To assess whether 4‐OHT treatment activates the oncogene cassette, organoid cultures were established from intestinal biopsies from TG minipigs (n = 5) and treated with 1 μm 4‐OHT upon crypt formation. Flp recombination of the oncogene cassette was confirmed in all 4‐OHT‐treated cultures (Fig. A–D). Using ddPCR, it was estimated that ~ 1.38% (1/27) of oncogene cassettes were recombined. Nonetheless, the induced SV40LT mRNA expression could easily be detected, indicating that the CAG promoter ensures high transcriptional activity (Fig. D). The RFP level was largely unchanged, as expected with only 1 of 27 oncogene cassettes recombined. Activation of the oncogene cassette was also tested ex vivo. Fresh colonic and rectal biopsies from TG minipigs (n = 6) were treated with 1 μm 4‐OHT. Recombination was seen in all treated biopsies at rates ranging from 0.04 to 0.74% (Fig. B,C). This confirmed that the oncogene cassette could be activated in both colonic epithelium and rectal epithelium.

Metastatic cancer in vivo

Encouraged by our ability to activate the oncogene cassette in intestinal biopsies ex vivo, systemic tamoxifen treatment was initiated. Tamoxifen was administered perorally to TG minipigs (n = 3) (400 mg per day) for 2 × 5 days with a 7‐day break in between. Two pigs were sacrificed 72 days after treatment initiation; a duodenal tumor with metastatic spread to a local lymph node was detected in one of the pigs (Fig. A). The other pig showed no signs of tumor growth or activation of the oncogene cassette, neither did the third pig that was sacrificed 218 days after treatment initiation (data not shown). ddPCR analysis of the duodenal tumor and lymph node metastasis showed that 30–50% of the oncogene cassettes were activated (Fig. B). Given that all TG cells have one oncogene cassette, this indicates that 50–70% of the cells in the tumor lesions are of nonepithelial origin or normal unactivated epithelial cells.

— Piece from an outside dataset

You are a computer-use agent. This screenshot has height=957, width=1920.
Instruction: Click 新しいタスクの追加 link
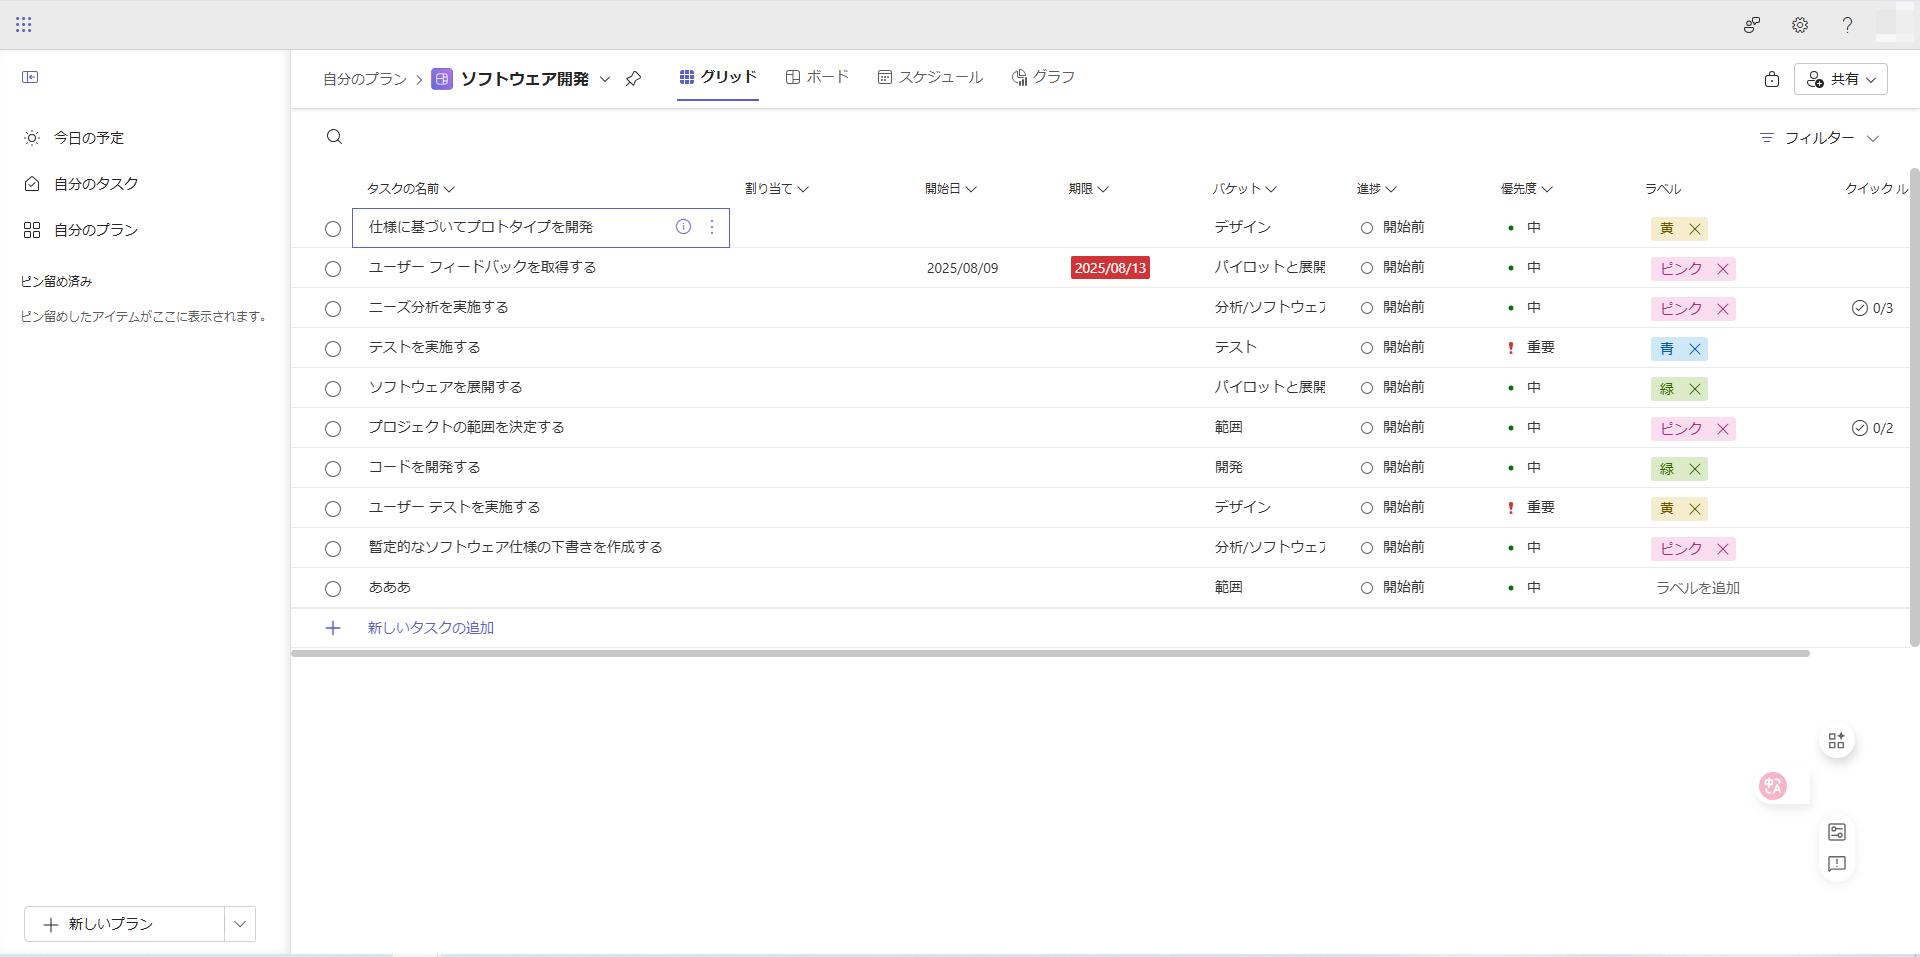[x=430, y=628]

Consistent with activation, and excision of the blocker element (including the RFP reporter) in cancer cells, the RFP transcript level in biopsies from tumor and metastasis was reduced 0.38‐fold (95% CI: 0.36–0.40) compared to adjacent normal tissue (Fig. C). By contrast, the transcript levels of the oncogene KRAS was increased 4.36‐fold (95% CI: 4.20–4.53), and de novo SV40LT transcription was detected. Exogenous SV40LT protein was consistently found in tumor cells (100%), but not in adjacent normal epithelia and connective tissue (Fig. D). The cancer cells in the duodenal tumor and lymph node both expressed the epithelial marker CDX2, as well as the neuroendocrine markers CD56, and synaptophysin (Fig. E), indicating that the metastasis originated from the duodenal tumor. The neuroendocrine markers were highly expressed in the membrane and cytoplasm in the majority of the primary tumor (85–90%), while the epithelial marker CDX2 was focally positive in 60% of the primary tumor. The same staining patterns were seen in the lymph node metastasis (Fig. E). Histopathology was assessed blinded by an experienced pathologist and showed invasion into muscularis propria, indicating a pT2, pN1 large cell neuroendocrine tumor (NET). The proliferation marker KI67 was positive in roughly 90% of the carcinoma and metastasis (Fig. E). There were no signs of tumor formation in the remaining treated pigs (n = 2), in WT pigs treated with the same tamoxifen dose (n = 9), or in untreated TG pigs (n = 2).